• [What you should do] Give again, word for word, every line in the entries below from the line with "Имя (73, 2174)" up to and including the line with "Топ музеев Милана: от", and no other line.

• [Raw data]
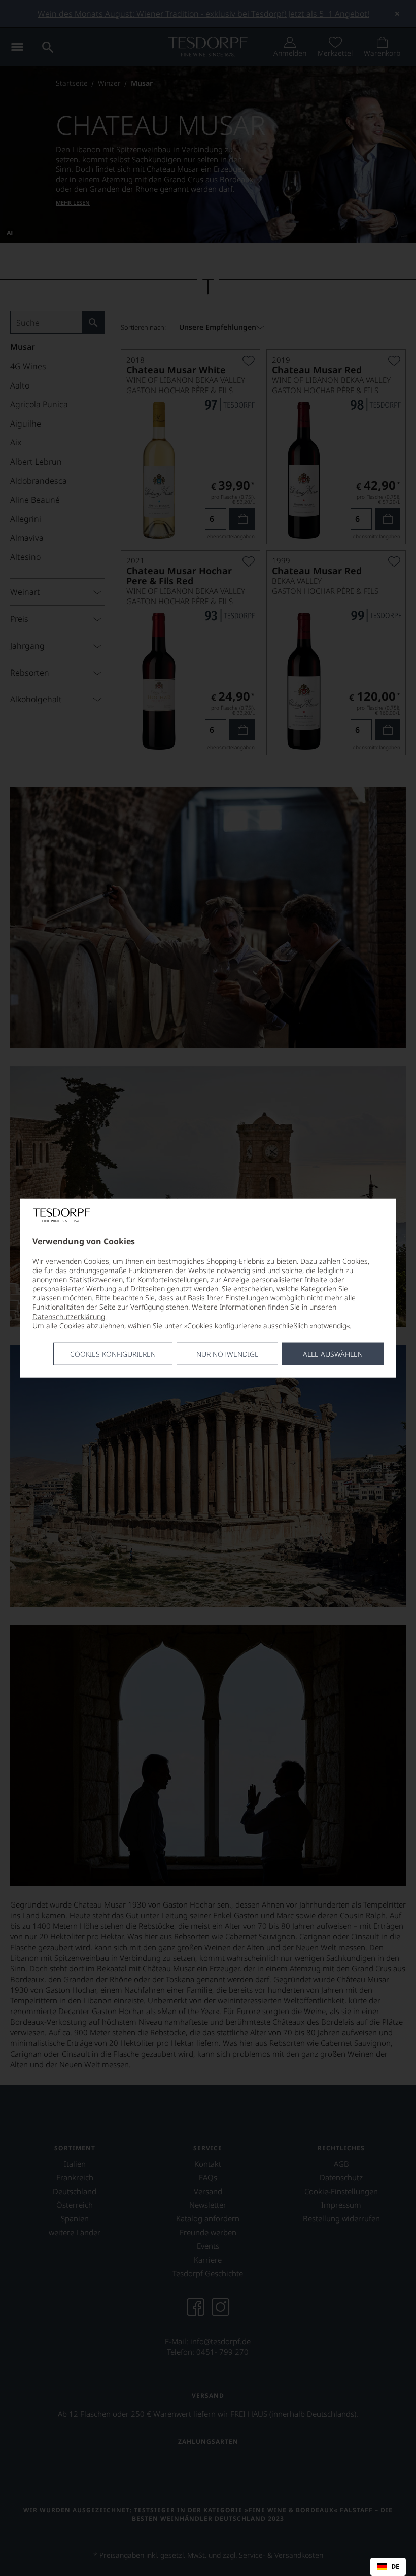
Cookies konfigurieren (113, 1354)
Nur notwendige (227, 1354)
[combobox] (388, 2567)
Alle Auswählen (333, 1354)
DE (395, 2566)
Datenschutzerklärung (68, 1316)
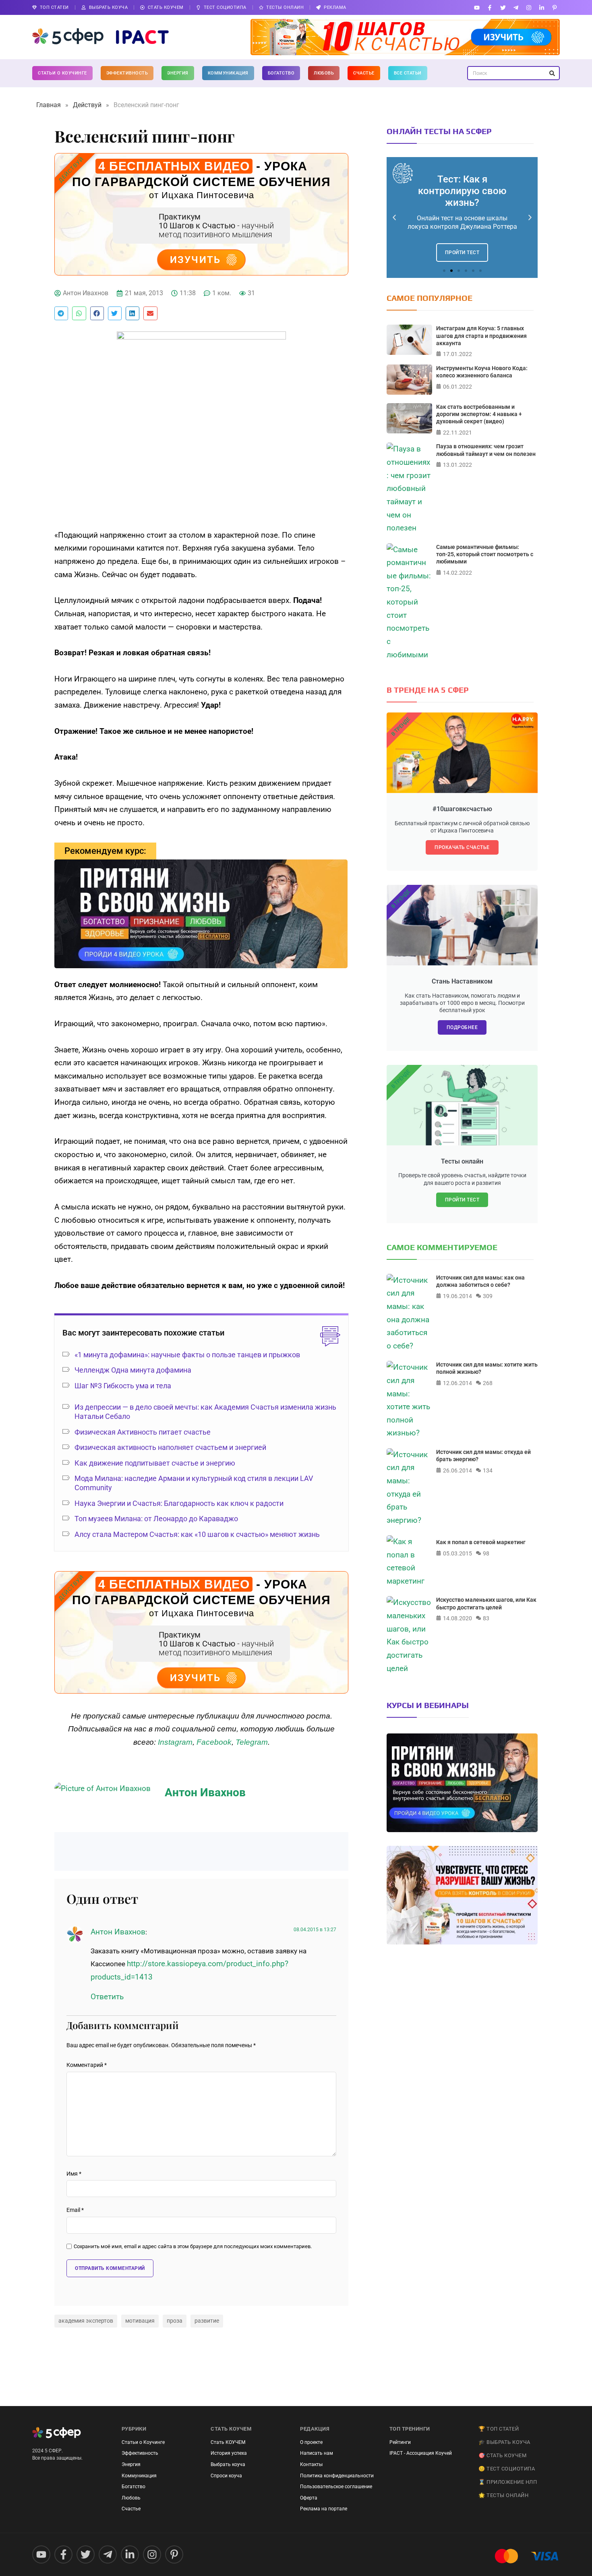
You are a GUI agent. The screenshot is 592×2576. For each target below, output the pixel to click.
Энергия (177, 73)
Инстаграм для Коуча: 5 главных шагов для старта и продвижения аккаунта (481, 335)
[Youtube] (477, 7)
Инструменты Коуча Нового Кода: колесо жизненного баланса (482, 372)
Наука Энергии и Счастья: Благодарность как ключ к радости (179, 1503)
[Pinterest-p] (555, 7)
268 (488, 1383)
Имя (73, 2174)
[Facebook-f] (490, 7)
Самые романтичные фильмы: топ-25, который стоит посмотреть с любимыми (484, 554)
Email (75, 2210)
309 (488, 1296)
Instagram (175, 1742)
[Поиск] (552, 73)
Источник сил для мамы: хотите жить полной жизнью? (487, 1368)
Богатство (281, 73)
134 (488, 1470)
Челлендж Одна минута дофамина (133, 1370)
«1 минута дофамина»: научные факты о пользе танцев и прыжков (187, 1354)
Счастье (364, 73)
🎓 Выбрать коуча (504, 2442)
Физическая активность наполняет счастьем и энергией (170, 1447)
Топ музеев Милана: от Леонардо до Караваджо (156, 1518)
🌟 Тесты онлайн (503, 2495)
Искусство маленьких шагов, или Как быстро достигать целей (486, 1603)
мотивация (140, 2320)
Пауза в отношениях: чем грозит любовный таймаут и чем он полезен (486, 450)
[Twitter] (503, 7)
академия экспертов (85, 2320)
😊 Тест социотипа (506, 2469)
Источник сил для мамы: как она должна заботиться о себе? (480, 1281)
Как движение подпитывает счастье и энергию (155, 1463)
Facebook (214, 1742)
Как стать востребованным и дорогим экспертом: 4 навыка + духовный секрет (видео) (479, 414)
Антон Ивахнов (118, 1931)
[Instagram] (529, 7)
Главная (48, 105)
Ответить (107, 1996)
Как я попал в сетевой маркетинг (481, 1542)
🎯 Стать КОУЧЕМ (502, 2455)
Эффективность (127, 73)
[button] (61, 313)
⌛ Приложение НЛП (507, 2482)
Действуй (87, 105)
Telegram (252, 1742)
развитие (207, 2320)
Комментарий (86, 2065)
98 (486, 1553)
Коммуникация (228, 73)
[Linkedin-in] (542, 7)
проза (174, 2320)
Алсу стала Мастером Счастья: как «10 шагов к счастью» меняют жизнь (197, 1534)
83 (486, 1618)
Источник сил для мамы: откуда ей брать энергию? (483, 1455)
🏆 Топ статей (498, 2429)
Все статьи (408, 73)
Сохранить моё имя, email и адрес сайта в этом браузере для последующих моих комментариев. (193, 2246)
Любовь (324, 73)
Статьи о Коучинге (62, 73)
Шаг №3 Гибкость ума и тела (123, 1385)
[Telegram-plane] (516, 7)
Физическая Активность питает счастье (143, 1432)
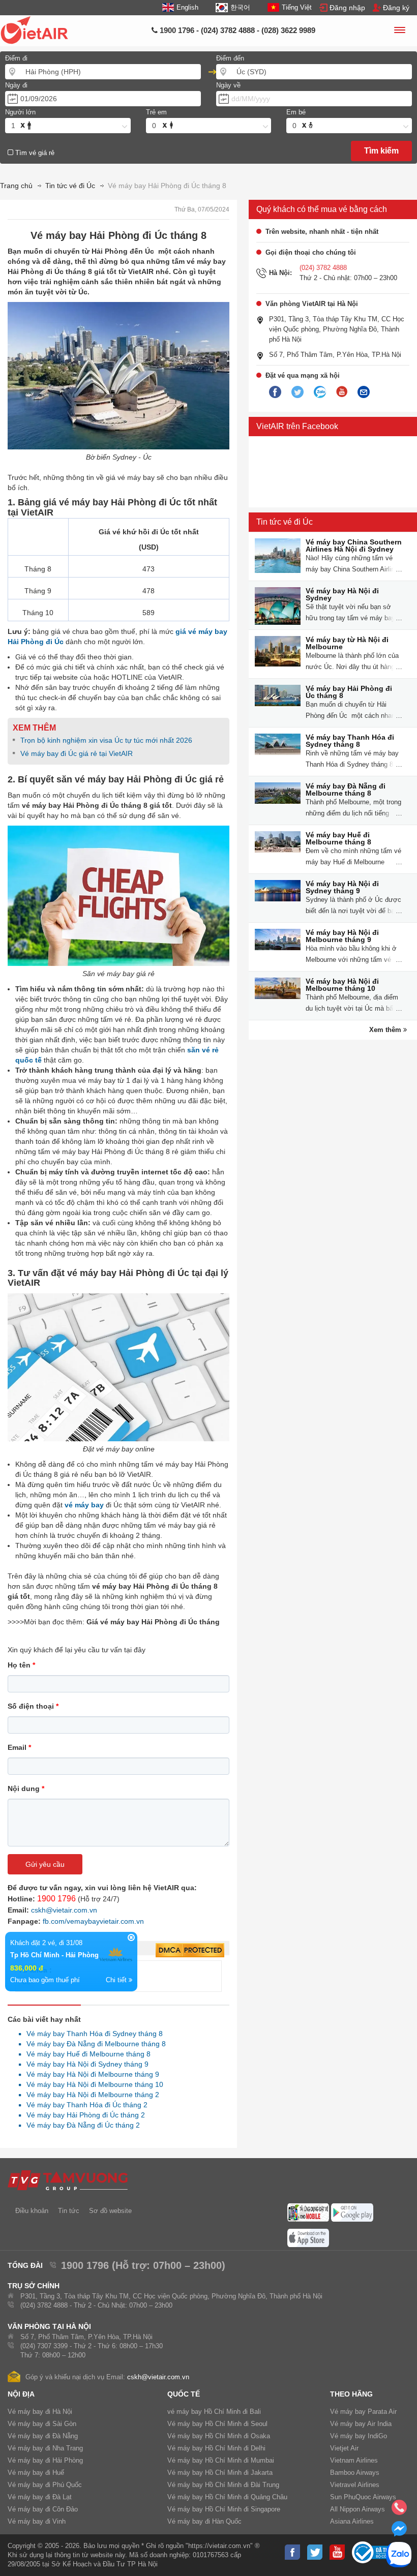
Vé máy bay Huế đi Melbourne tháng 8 (86, 2054)
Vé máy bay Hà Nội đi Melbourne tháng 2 (90, 2094)
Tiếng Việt (297, 7)
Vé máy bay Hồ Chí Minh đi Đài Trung (223, 2485)
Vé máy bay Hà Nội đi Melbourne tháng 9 (90, 2074)
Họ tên (21, 1665)
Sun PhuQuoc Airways (363, 2497)
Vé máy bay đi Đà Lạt (40, 2497)
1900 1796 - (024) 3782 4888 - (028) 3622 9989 (236, 30)
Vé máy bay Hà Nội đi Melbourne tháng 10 (92, 2084)
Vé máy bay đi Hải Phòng (45, 2460)
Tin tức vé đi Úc (284, 522)
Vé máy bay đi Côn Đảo (43, 2509)
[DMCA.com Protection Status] (190, 1950)
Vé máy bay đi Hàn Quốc (204, 2521)
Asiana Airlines (352, 2521)
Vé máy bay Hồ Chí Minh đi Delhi (216, 2448)
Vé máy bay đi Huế (36, 2472)
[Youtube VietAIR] (341, 392)
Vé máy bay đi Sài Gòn (42, 2424)
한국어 (240, 7)
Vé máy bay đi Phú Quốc (45, 2485)
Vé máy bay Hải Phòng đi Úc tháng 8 (349, 692)
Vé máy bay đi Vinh (37, 2521)
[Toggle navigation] (399, 31)
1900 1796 (56, 1898)
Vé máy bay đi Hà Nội (40, 2411)
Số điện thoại (33, 1706)
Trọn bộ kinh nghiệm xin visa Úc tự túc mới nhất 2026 (106, 740)
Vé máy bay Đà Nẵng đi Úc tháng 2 (80, 2125)
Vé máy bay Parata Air (363, 2411)
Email (19, 1747)
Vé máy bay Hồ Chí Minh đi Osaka (218, 2436)
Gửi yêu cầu (45, 1864)
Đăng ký (396, 8)
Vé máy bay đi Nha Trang (45, 2448)
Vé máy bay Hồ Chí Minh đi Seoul (217, 2424)
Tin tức (68, 2211)
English (187, 7)
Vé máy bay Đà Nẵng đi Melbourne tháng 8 (93, 2044)
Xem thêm (386, 1030)
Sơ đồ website (110, 2211)
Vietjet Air (344, 2448)
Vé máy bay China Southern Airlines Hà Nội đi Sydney (354, 545)
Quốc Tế (183, 2394)
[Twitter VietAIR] (297, 392)
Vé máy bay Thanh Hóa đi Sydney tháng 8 (92, 2033)
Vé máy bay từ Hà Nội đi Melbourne (347, 643)
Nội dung (26, 1788)
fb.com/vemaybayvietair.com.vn (93, 1921)
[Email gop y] (364, 392)
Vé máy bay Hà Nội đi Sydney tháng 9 (84, 2064)
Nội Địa (21, 2394)
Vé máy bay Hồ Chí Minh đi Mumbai (220, 2460)
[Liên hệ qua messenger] (399, 2531)
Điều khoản (31, 2211)
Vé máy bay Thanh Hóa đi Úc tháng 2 (84, 2105)
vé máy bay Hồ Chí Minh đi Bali (214, 2411)
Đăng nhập (347, 8)
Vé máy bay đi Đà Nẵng (43, 2436)
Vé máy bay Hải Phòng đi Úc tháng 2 (83, 2115)
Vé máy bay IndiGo (358, 2436)
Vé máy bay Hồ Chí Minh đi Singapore (223, 2509)
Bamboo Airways (354, 2472)
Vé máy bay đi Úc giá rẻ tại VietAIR (76, 753)
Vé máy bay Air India (361, 2424)
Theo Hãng (351, 2394)
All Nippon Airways (357, 2509)
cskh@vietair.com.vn (64, 1910)
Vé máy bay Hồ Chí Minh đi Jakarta (220, 2472)
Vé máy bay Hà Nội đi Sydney (342, 594)
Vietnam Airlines (354, 2460)
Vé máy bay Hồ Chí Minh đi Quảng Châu (227, 2497)
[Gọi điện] (399, 2510)
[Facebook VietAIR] (275, 392)
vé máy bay (84, 1505)
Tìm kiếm (381, 150)
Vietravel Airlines (354, 2485)
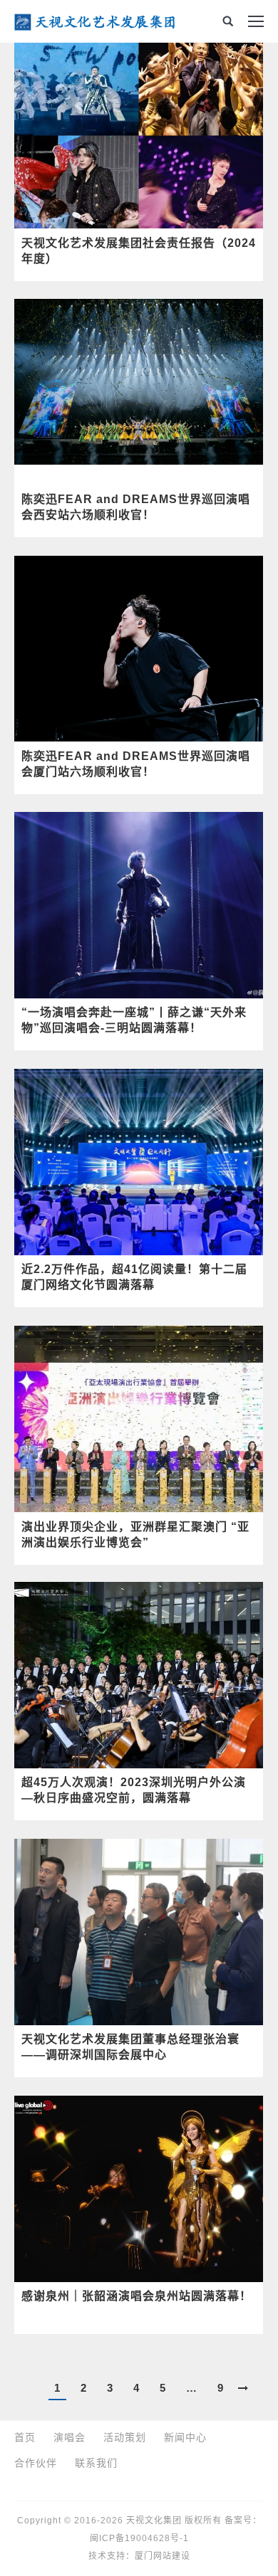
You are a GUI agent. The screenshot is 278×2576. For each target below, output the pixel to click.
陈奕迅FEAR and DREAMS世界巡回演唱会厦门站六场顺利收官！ (135, 764)
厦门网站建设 (162, 2556)
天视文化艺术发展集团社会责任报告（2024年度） (138, 251)
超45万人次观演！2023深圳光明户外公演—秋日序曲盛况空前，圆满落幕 (133, 1790)
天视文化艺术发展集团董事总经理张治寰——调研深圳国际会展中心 (130, 2047)
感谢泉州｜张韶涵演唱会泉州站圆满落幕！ (136, 2296)
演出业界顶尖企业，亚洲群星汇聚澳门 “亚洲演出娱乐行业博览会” (135, 1534)
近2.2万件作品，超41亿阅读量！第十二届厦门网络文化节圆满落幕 (134, 1277)
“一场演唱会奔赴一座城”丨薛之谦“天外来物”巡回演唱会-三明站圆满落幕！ (134, 1020)
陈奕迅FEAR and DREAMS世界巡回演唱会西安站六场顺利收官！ (135, 507)
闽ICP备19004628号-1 (139, 2538)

• [Completed exercise]
Имя (73, 2174)
[Facebook-f] (490, 7)
Самые романтичные фильмы: топ-25, который стоит посмотреть с любимыми (484, 554)
Email (75, 2210)
309 (488, 1296)
Instagram (175, 1742)
[Поиск] (552, 73)
Источник сил для мамы: хотите жить полной жизнью? (487, 1368)
Богатство (281, 73)
134 (488, 1470)
Челлендж Одна минута дофамина (133, 1370)
«1 минута дофамина»: научные факты о пользе танцев и прыжков (187, 1354)
Счастье (364, 73)
🎓 Выбрать коуча (504, 2442)
Физическая активность наполняет счастьем и энергией (170, 1447)
Топ музеев Милана: от Леонардо до Караваджо (156, 1518)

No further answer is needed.